シューマン「幻想曲」 リヒテルの演奏で
2010年6月13日
今週の8日にロベルト・シューマンが生誕200周年を迎えたということでここしばらくシューマンの作品をいくつか聴いているのだが、せっかくなので少しその感想を記しておきたい。今日聴いたのは「幻想曲 ハ長調」作品17、演奏はスヴャトスラフ・リヒテルである。カップリングのベートーヴェンのピアノ・ソナタ第17番(いわゆる“テンペスト”)の方はこの曲のお気に入りの演奏として愛聴しているのだけど、「幻想曲」は今まであまり聴いていなかった。
この作品は元々ベートーヴェンへの追悼として構想されていたのだが、筆が進まぬうちに交際中のクララへの想いを託した曲へと変質していった、ということらしい。こうした定見のなさがいかにもシューマンらしいという気がする。
曲は三つの楽章によって構成されるが、通常の3楽章ソナタの定石とは逆に、緩・急・緩というテンポの配置になっている。両端楽章はシューマンらしい詩情に溢れていて、意識の底深くに分け入ったところに立ち現れる幻想を垣間見るような気分へと誘ってくれる。対して中間楽章では、曲想が盛り上がる割りには日頃私たちが眠らせている激情を解き放ってくれるような昂揚感にまで至っていない気がする。あるいはこういうもどかしさもシューマンらしさの一面と云えるのかも知れないが。
リヒテルは深い靄の奥から立ち現れるような幻想を、知情意のバランスのとれた解釈と深みのある音色で巧みに描き出している。

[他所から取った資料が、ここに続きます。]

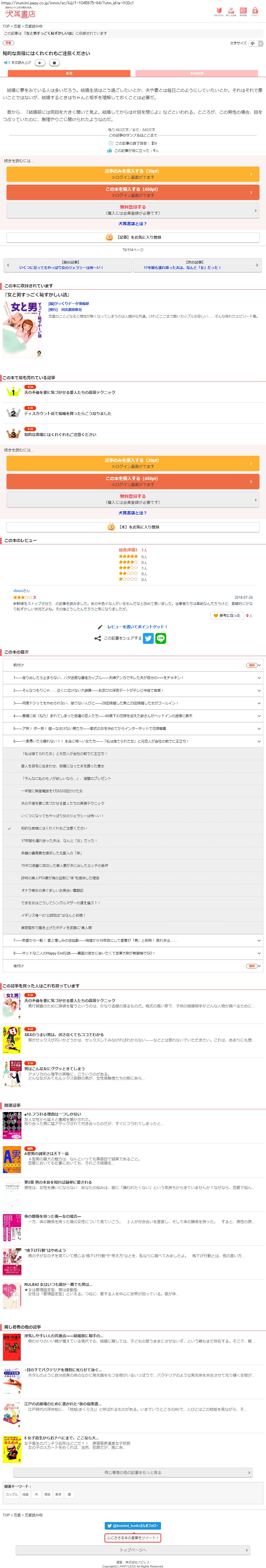Collapse chapter 6 in table of contents

coord(259,741)
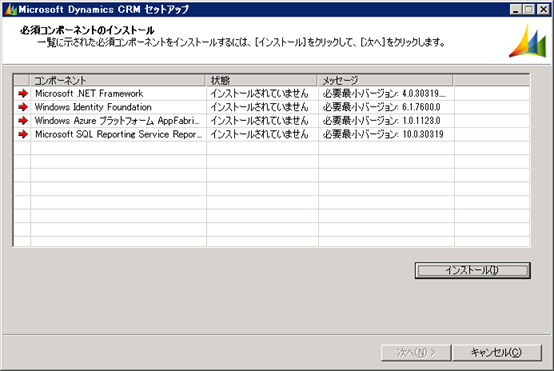This screenshot has height=371, width=554.
Task: Click the red arrow beside Windows Identity Foundation
Action: pos(23,107)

こうしたシューマン的な幻想に聴く、彼のロマンティックな詩人としての表情も素晴らしい。
1961年の録音で、音質は正直あまりぱっとしない。この時代としては仕方ないのだろうが、EMIはデッカやグラモフォンと比べるとどうしても見劣りがする。しかしそれを考慮に入れてもなお、“テンペスト”も併せて壮年期のリヒテルの名演が聴けるディスクで、お薦めの一枚であることは間違いない。